The Phase 1/2 registration-directed trial, designated CYC140-101, uses a streamlined design and will first determine in a dose escalation stage the recommended Phase 2 dose (RP2D) for single-agent CYC140. Once RP2D has been established, the trial will immediately enter into proof-of-concept, cohort stage, using a Simon 2-stage design. In this stage CYC140 will be administered to patients in up to 7 mechanistically-relevant cohorts including patients with bladder, breast, colorectal (including KRAS mutant), hepatocellular and biliary tract, and lung cancers (both small cell and non-small cell), as well as lymphomas. An additional basket cohort will enroll patients with biomarkers relevant to the drug’s mechanism, including MYC amplified tumors. The protocol allows for expansion of individual cohorts based on response which may allow acceleration of the clinical development and registration plan for CYC140.
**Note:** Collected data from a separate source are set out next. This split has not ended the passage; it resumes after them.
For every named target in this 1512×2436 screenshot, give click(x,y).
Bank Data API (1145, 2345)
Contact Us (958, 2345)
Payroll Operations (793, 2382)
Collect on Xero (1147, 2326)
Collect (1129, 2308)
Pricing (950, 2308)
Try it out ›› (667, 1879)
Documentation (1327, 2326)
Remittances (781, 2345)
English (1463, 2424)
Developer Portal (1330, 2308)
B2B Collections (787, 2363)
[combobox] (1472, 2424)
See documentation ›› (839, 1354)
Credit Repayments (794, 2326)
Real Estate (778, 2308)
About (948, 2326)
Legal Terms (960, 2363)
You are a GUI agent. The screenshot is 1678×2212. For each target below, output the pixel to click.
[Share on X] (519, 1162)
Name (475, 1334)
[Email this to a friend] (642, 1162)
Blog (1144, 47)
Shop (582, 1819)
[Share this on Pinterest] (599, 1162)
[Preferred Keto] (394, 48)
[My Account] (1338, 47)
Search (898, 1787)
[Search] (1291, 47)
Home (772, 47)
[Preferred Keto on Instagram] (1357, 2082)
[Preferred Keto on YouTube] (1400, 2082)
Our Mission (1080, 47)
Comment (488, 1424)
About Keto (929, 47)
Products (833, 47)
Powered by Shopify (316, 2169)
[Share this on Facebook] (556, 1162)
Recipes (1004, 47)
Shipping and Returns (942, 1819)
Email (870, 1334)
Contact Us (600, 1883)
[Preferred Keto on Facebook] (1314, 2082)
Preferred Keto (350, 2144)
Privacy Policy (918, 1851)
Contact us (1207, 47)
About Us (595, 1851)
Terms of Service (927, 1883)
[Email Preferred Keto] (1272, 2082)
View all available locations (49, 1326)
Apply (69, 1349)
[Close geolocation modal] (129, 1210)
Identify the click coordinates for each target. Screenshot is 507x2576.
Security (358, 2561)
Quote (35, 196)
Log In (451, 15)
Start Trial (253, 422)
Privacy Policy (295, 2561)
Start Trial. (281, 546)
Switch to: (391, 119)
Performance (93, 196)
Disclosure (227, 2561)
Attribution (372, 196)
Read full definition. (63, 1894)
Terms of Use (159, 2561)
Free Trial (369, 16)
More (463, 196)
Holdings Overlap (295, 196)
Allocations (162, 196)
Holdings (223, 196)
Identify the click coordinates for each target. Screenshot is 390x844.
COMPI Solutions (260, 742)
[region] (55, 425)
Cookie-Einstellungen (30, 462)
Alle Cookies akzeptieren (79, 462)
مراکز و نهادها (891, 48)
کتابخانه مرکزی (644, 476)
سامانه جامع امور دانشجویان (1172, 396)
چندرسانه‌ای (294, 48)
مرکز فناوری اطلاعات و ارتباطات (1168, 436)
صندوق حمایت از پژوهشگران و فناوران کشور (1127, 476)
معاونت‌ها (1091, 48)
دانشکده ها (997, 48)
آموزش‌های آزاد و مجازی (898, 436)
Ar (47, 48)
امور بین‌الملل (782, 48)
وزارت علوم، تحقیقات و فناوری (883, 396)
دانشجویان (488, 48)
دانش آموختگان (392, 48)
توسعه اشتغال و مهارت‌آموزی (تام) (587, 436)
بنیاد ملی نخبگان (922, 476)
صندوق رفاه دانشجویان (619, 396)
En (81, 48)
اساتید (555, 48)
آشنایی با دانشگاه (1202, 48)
About Polo-like kinase 1 (PLK1) and CYC140

Polo-like kinase 1 (PLK1) is a serine/threonine kinase that plays a central role in cell division or mitosis. PLK1 is an important regulator of the DNA damage cell cycle checkpoint, mitotic entry and exit, spindle formation and cytokinesis, or cell separation into daughter cells. Cancer cells in general, and in particular KRAS mutated and p53(-) cells, are very sensitive to PLK1 depletion. In contrast normal cells with intact cell cycle checkpoints are less sensitive. Pharmacological inhibition of PLK1 in cancer cells blocks proliferation by prolonged mitotic arrest and induces onset of apoptotic death of such cells.

CYC140 is a novel, small molecule, selective and potent PLK1 inhibitor. It has demonstrated impressive efficacy in human tumor xenografts at nontoxic doses. Cyclacel’s translational biology program supports the development of CYC140 in solid tumors and leukemias. CYC140 was designed with improved pharmaceutical properties over earlier clinical-stage PLK inhibitors. Recent data suggest that PLK1 inhibition may be effective in KRAS-mutated metastatic colorectal cancer. PLK1 overexpression correlates with poor patient prognosis in several tumors, including esophageal, gastric, leukemia, lung, ovarian, and squamous cell cancers, as well as MYC-amplified cancers.